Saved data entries

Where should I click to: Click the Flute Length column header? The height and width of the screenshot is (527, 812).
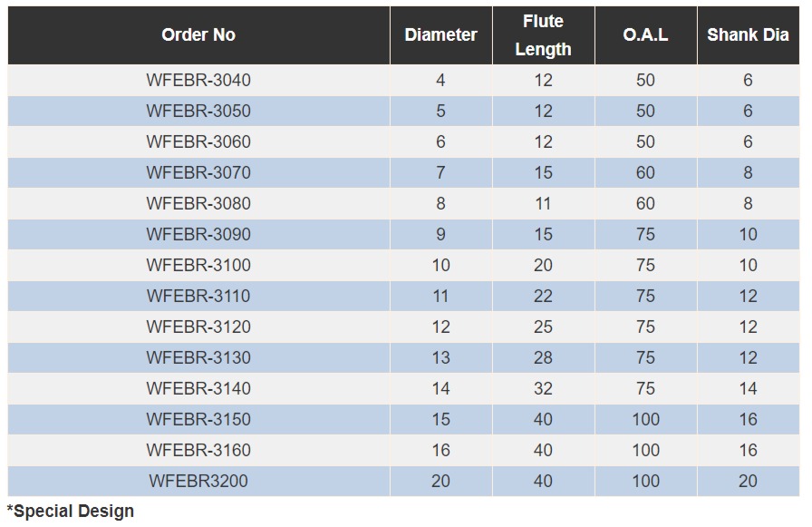click(x=543, y=35)
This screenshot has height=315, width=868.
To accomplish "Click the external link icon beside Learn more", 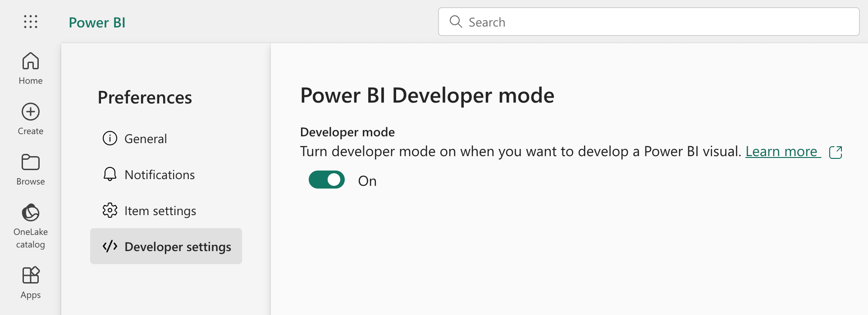I will click(x=836, y=152).
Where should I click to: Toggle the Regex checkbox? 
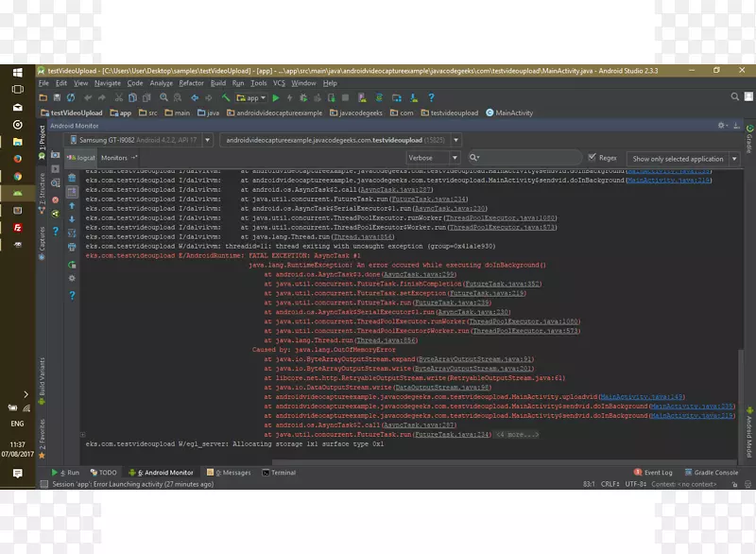593,159
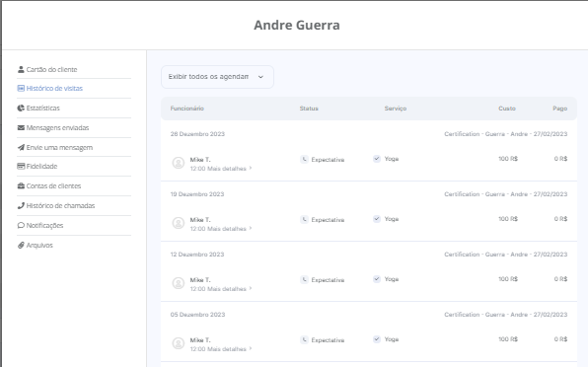Toggle Yoga checkmark for 28 Dezembro 2023

coord(377,159)
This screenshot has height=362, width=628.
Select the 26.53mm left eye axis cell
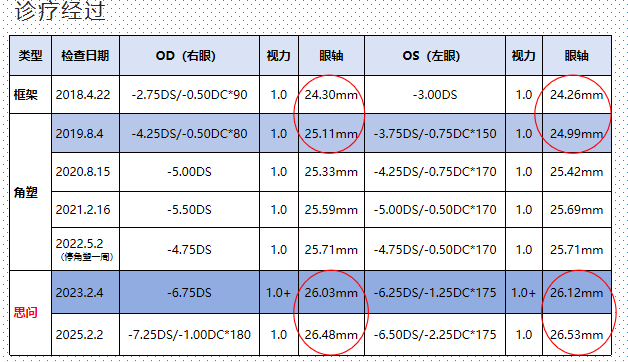pos(577,334)
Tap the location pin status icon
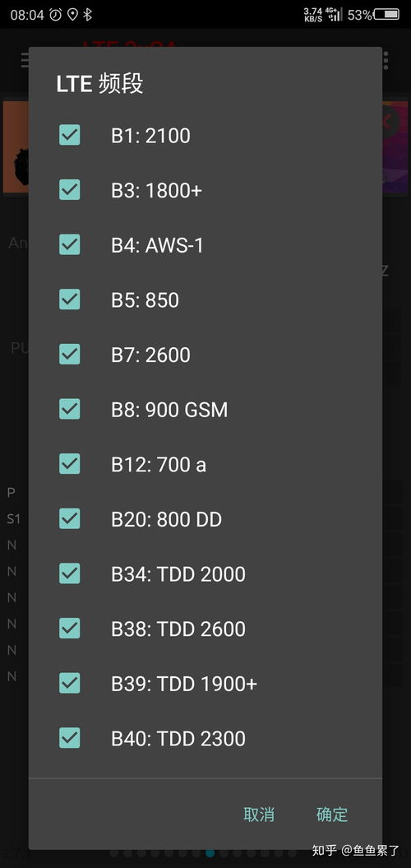The height and width of the screenshot is (868, 411). click(x=72, y=15)
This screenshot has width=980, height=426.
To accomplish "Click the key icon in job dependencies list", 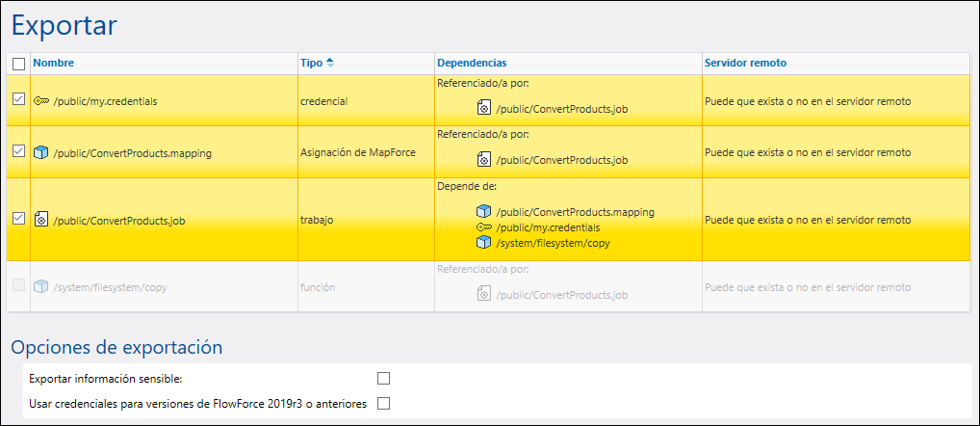I will [484, 227].
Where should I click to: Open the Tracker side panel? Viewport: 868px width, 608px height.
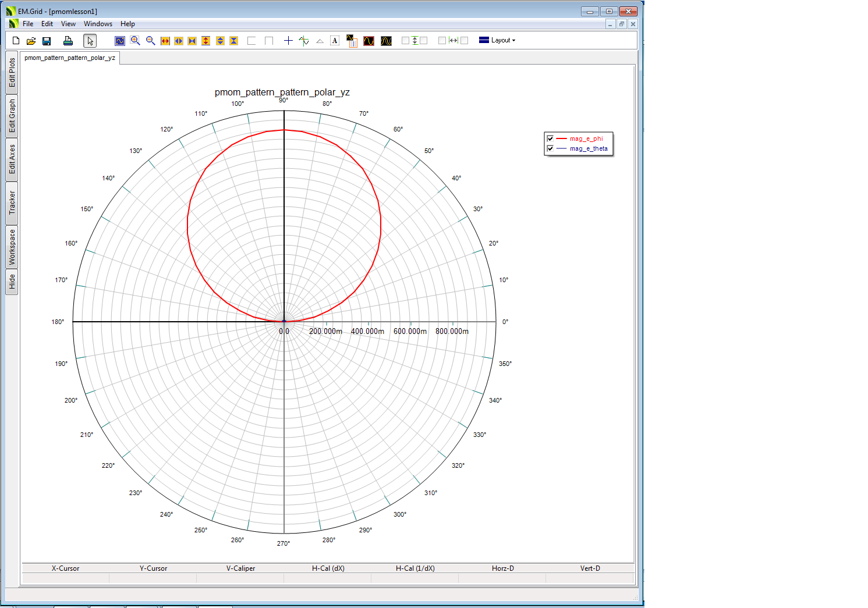[12, 203]
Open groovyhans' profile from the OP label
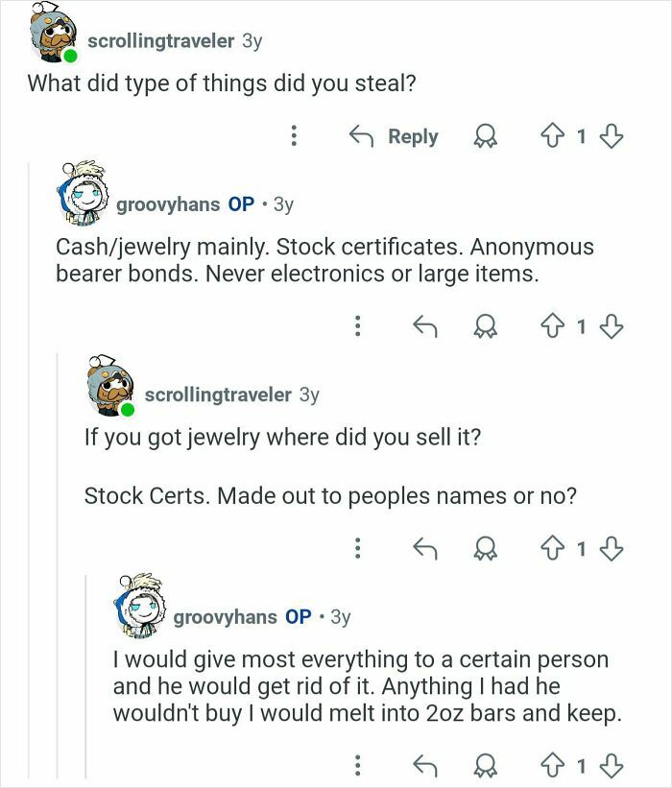This screenshot has height=788, width=672. (x=239, y=203)
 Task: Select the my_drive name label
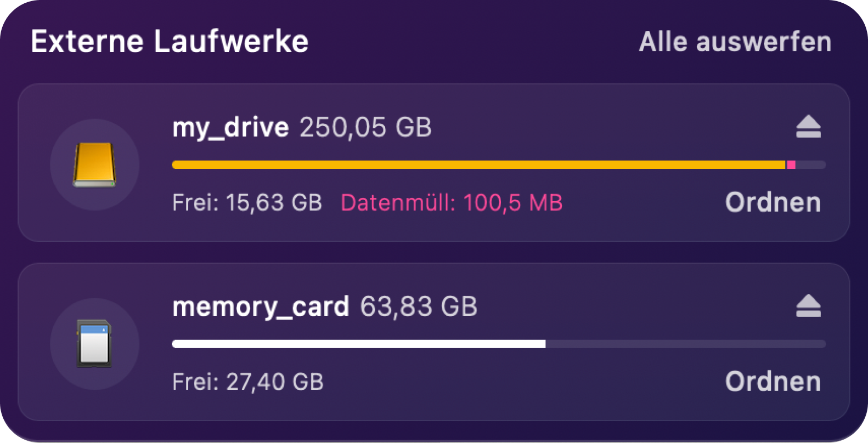pos(230,128)

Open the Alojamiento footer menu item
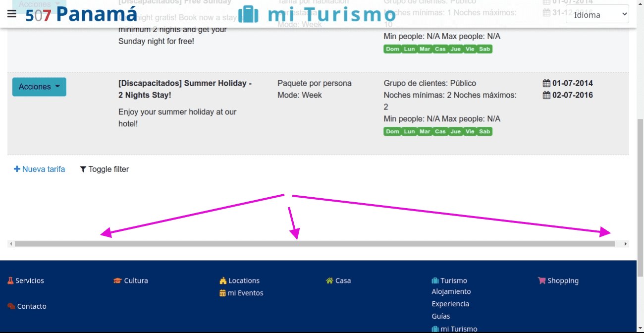tap(451, 291)
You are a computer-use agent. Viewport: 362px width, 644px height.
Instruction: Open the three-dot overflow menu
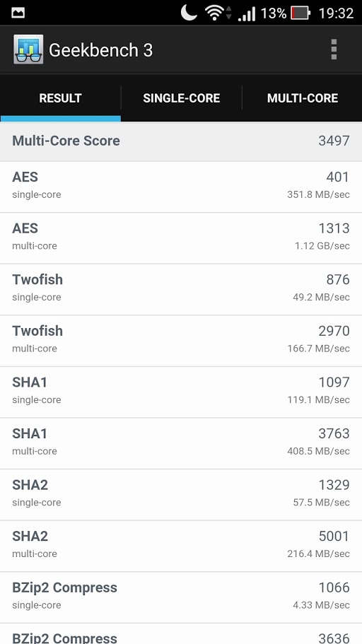pyautogui.click(x=334, y=49)
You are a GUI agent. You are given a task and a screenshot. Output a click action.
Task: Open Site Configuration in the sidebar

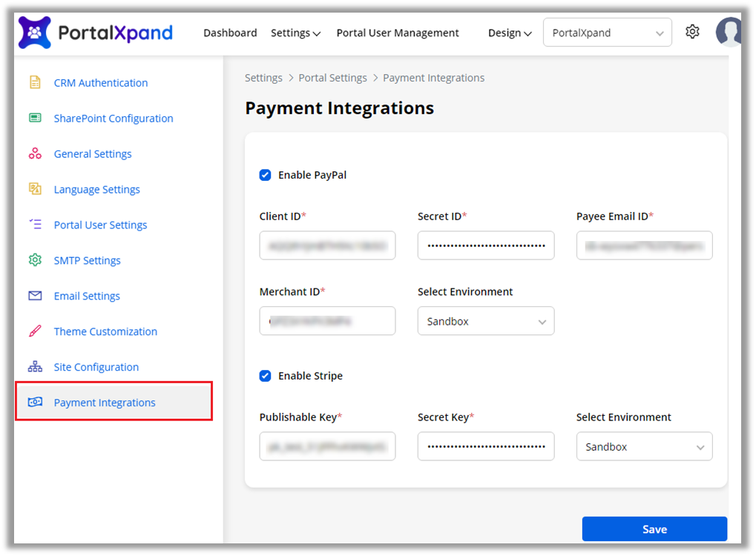click(x=96, y=367)
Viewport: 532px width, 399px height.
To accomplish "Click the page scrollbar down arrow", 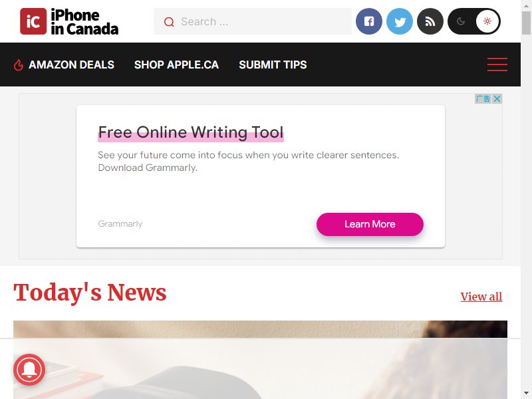I will (x=526, y=393).
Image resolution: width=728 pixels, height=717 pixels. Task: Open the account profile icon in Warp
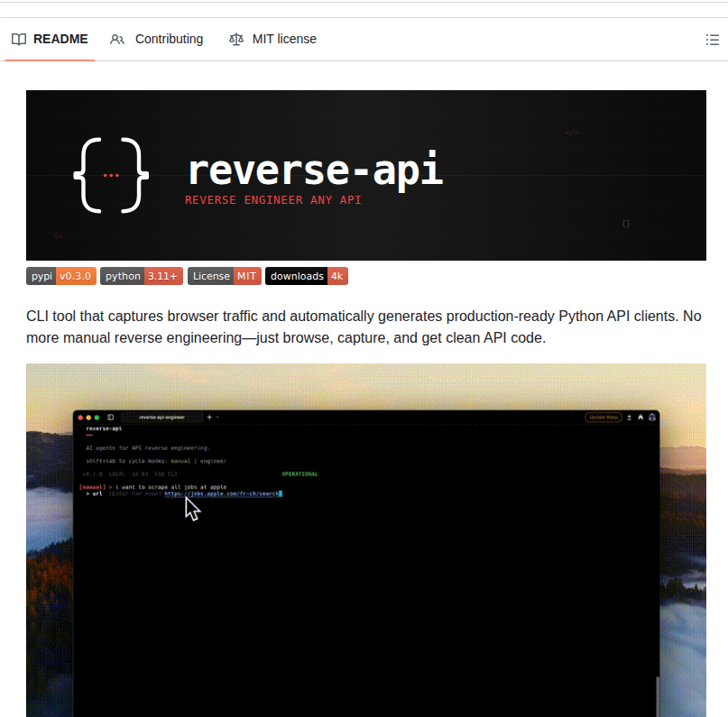click(x=653, y=417)
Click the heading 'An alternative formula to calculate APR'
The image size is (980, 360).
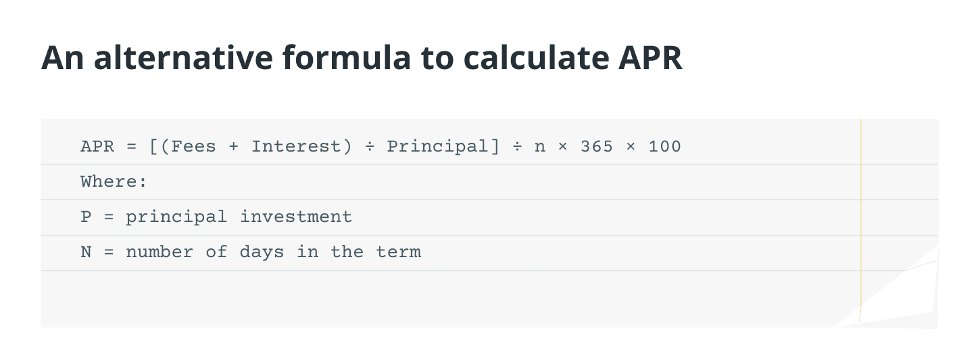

▶ _Work instructions_: Each line in the records above with "agent" must be returned.

▶ _Written reply_:
You are a computer-use agent. Viewport: 362px width, 644px height.
You are a GUI agent. You are given a task and a screenshot. Output a click action.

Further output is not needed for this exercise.